*What you will do*
Copy every line from the listing below that contains the string "resolution".

*Exercise inputs*
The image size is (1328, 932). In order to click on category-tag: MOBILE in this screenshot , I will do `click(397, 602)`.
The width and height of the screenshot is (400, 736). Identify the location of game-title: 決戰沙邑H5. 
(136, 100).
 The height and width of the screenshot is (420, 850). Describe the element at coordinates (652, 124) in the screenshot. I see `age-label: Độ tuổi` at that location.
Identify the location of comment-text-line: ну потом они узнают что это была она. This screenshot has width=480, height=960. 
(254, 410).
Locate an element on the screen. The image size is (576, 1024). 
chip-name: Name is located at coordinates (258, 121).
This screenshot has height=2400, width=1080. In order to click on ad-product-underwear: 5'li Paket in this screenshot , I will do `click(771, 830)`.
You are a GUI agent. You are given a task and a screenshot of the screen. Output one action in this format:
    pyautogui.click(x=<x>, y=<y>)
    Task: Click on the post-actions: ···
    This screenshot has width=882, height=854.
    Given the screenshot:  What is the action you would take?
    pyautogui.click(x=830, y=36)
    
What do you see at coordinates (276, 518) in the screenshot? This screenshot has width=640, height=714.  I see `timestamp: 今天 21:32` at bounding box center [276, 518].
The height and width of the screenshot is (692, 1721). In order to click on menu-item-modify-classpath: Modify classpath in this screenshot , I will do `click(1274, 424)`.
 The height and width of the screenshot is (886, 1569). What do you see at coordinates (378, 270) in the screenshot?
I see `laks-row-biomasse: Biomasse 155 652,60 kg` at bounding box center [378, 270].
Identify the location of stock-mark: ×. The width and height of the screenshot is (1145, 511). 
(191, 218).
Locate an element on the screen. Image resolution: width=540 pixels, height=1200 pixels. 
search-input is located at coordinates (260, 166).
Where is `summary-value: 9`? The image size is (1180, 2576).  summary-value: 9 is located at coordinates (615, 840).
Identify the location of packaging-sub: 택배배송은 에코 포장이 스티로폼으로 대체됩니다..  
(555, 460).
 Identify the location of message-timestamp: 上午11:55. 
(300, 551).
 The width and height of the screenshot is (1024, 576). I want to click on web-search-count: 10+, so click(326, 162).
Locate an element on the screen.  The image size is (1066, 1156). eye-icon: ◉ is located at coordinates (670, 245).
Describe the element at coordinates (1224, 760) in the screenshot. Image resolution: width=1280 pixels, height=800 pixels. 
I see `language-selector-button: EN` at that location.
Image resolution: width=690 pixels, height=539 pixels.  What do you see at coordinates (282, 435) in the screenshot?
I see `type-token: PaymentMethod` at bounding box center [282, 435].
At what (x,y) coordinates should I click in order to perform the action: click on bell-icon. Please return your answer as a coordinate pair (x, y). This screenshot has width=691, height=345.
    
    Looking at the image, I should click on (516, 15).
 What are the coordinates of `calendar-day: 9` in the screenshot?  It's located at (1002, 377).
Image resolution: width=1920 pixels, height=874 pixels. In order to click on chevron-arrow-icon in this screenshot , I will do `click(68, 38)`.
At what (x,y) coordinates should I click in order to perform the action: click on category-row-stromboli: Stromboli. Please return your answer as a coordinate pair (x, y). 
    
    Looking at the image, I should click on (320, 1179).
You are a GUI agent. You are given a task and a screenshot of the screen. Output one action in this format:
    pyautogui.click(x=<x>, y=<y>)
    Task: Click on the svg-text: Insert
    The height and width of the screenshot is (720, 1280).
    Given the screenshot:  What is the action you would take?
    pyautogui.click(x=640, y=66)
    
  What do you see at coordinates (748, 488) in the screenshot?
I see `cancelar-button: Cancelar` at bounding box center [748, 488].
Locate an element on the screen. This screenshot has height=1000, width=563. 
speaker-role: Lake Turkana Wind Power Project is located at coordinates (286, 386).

*Solution to this exercise*
Locate an element on the screen. Image resolution: width=540 pixels, height=1200 pixels. 
Describe the element at coordinates (1224, 760) in the screenshot. Image resolution: width=1280 pixels, height=800 pixels. 
Image resolution: width=690 pixels, height=539 pixels.  What do you see at coordinates (282, 435) in the screenshot?
Image resolution: width=1920 pixels, height=874 pixels. In order to click on chevron-arrow-icon in this screenshot , I will do `click(68, 38)`.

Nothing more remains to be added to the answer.